• Task prompt: Format the records from the beginning through the line containing "Image resolution: width=800" as a JSON list of strings, one string per line, leaving out blank lines.

• The data:
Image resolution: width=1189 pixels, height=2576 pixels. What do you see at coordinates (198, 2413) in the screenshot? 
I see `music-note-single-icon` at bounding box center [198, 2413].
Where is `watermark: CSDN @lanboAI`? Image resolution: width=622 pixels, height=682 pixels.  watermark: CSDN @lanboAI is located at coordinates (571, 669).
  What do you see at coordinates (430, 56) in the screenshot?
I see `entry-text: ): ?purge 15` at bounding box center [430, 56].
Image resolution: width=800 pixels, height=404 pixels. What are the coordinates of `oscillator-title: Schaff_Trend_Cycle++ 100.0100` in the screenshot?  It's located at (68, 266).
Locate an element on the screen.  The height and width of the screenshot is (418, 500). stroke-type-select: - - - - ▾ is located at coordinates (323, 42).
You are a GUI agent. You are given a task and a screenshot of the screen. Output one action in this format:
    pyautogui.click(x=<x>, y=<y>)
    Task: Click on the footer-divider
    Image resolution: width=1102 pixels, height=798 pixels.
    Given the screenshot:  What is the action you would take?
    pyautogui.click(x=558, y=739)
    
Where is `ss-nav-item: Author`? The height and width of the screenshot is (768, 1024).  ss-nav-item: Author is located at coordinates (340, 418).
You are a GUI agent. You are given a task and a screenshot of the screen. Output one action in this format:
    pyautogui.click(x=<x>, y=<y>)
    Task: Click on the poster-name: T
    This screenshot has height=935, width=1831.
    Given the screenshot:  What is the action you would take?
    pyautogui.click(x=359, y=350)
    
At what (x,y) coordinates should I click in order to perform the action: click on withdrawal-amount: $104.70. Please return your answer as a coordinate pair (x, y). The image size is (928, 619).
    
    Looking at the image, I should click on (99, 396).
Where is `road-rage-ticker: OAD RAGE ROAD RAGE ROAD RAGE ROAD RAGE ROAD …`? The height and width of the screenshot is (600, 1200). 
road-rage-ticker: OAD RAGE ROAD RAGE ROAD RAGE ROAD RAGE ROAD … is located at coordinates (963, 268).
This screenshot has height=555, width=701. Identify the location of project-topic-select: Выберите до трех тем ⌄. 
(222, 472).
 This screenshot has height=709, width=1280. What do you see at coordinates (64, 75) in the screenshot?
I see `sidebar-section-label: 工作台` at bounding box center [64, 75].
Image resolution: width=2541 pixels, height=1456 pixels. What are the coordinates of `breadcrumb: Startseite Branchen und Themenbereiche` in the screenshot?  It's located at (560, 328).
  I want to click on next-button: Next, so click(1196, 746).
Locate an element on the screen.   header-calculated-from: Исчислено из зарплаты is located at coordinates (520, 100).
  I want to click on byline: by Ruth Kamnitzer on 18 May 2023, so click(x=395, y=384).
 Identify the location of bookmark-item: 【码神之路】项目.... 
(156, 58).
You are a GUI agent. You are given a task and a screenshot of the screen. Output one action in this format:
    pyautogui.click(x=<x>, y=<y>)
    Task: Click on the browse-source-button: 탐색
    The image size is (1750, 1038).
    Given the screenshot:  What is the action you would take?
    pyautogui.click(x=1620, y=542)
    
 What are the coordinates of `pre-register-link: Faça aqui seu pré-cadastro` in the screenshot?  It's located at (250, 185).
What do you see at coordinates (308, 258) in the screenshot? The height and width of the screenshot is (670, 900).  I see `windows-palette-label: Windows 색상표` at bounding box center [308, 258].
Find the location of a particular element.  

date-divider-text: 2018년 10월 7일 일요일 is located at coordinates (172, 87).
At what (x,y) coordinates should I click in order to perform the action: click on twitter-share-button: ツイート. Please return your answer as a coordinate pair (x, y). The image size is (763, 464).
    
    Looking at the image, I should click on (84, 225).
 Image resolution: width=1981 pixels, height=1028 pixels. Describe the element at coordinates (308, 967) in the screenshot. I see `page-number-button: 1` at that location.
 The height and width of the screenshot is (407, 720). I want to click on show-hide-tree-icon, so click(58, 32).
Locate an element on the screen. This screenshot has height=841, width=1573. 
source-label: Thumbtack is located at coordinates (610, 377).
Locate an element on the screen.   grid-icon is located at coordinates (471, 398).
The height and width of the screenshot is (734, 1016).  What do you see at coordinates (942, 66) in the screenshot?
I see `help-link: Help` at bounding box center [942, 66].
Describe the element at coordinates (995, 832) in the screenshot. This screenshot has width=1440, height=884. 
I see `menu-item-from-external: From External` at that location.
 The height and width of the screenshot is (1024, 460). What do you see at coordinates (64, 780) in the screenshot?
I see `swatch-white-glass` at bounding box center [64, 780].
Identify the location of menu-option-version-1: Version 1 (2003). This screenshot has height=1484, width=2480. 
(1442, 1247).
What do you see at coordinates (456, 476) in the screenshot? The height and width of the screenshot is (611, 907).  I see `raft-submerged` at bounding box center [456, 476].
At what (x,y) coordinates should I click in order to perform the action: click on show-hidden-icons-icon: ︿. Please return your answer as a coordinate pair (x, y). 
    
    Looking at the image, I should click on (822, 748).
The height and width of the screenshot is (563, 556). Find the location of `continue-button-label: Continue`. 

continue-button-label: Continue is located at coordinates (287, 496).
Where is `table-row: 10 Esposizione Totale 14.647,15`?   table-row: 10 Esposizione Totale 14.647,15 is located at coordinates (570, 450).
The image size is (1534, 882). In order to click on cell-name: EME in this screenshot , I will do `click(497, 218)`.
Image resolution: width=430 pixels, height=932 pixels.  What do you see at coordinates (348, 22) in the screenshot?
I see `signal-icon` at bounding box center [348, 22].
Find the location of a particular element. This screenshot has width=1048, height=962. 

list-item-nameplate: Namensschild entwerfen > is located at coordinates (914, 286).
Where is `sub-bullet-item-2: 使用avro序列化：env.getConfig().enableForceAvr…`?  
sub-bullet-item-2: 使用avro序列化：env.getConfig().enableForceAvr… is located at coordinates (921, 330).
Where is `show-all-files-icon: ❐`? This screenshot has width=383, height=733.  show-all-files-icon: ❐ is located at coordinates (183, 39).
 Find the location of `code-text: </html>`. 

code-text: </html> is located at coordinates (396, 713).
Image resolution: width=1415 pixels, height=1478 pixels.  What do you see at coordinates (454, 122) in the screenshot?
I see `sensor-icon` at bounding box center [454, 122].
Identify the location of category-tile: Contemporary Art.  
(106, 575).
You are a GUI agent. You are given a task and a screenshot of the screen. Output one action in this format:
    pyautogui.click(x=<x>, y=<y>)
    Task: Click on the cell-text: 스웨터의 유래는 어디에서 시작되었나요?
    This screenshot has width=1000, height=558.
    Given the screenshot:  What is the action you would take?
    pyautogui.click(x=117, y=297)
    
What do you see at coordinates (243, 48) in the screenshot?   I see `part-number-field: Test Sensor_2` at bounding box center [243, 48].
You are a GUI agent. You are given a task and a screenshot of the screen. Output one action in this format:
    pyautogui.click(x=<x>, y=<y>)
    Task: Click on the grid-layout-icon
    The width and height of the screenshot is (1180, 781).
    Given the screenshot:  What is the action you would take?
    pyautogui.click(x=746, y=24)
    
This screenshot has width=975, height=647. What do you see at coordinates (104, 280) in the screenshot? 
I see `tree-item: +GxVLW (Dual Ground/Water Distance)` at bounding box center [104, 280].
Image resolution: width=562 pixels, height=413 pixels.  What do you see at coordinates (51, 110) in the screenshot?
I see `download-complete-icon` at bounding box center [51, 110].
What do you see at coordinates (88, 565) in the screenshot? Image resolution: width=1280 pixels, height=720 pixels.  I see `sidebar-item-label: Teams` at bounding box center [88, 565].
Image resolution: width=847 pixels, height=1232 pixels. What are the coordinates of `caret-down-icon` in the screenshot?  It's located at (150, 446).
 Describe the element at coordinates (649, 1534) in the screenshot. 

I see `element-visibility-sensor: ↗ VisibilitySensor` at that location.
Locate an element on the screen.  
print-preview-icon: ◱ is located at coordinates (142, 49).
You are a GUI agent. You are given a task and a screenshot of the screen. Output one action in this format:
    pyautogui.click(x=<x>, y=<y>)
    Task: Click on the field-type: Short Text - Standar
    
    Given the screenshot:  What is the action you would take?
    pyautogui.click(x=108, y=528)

• Solution below:
[
  "Image resolution: width=1189 pixels, height=2576 pixels. What do you see at coordinates (198, 2413) in the screenshot? ",
  "I see `music-note-single-icon` at bounding box center [198, 2413].",
  "Where is `watermark: CSDN @lanboAI`? Image resolution: width=622 pixels, height=682 pixels.  watermark: CSDN @lanboAI is located at coordinates (571, 669).",
  "  What do you see at coordinates (430, 56) in the screenshot?",
  "I see `entry-text: ): ?purge 15` at bounding box center [430, 56].",
  "Image resolution: width=800 pixels, height=404 pixels. What are the coordinates of `oscillator-title: Schaff_Trend_Cycle++ 100.0100` in the screenshot?  It's located at (68, 266)."
]